Now that the SEC and the U.S. Attorney in San Francisco have filed both civil and criminal charges against two officers of Brocade, I thought I would speculate about what else might be uncovered as the SEC and criminal investigators start turning over rocks.
There's been a tremendous amount of press about backdating and quite a bit about springloading. I think it's also possible that as all of these investigations continue, another scandal involving option repricing (reissuing the options at a lower strike price as the company's stock price tumbles) could be uncovered at a few unscrupulous companies. It wouldn't surprise me greatly to learn that at some companies, all of the paperwork for early option grants was destroyed and new options were issued at a lower strike price. This would allow companies to grant
Companies are reluctant to simply reprice options at a lower strike price because of the consequences. Institutional investors often have policies requiring them to vote against management's nominees for director if the company engages in options repricing. In fact, many institutional holders will vote against a company's proposed stock option plan unless it specifically prohibits option repricing.
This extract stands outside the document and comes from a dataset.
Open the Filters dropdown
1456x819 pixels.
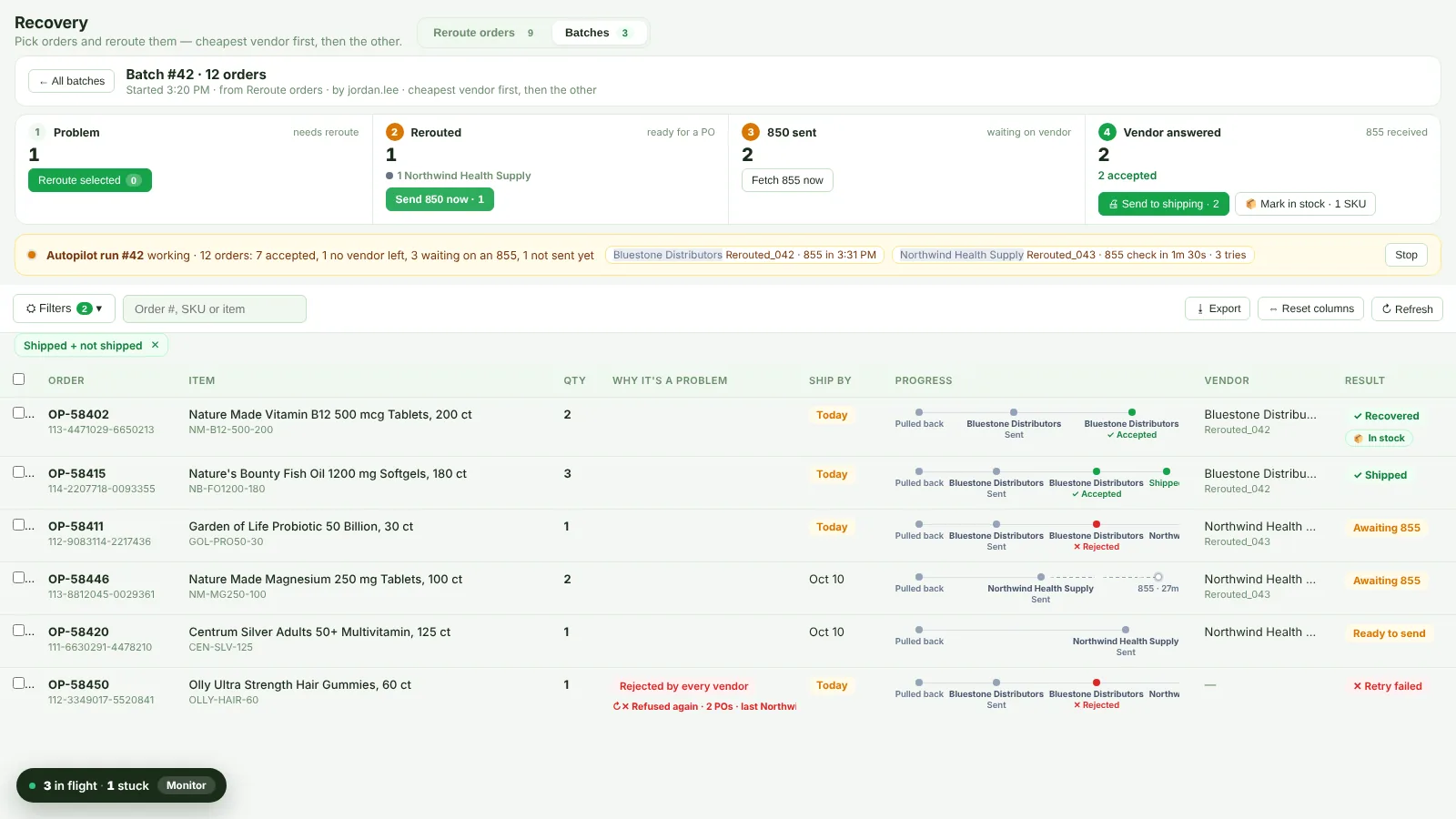(x=64, y=308)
The other consequence of options repricing is messy disclosure. Companies must include in their proxy statement a table showing options repricing. Naturally, companies don't want to include this type of table because it shows that executives could potentially still profit even though the stock price recently fell. If I'm an investor, I don't have the option to tell my broker, "I paid too much last month. I'd like to rescind that transaction and buy ABC Co. stock again at the new, lower price."
The rules regarding back dating and springloading are a little murky and experts disagree on the legal consequences. Regarding repricing, though, the SEC's rules are very clear. It will be interesting to learn whether, as the SEC takes investigative testimony, some companies are actually engaging in repricing without characterizing it as such and without complying with the SEC's rules.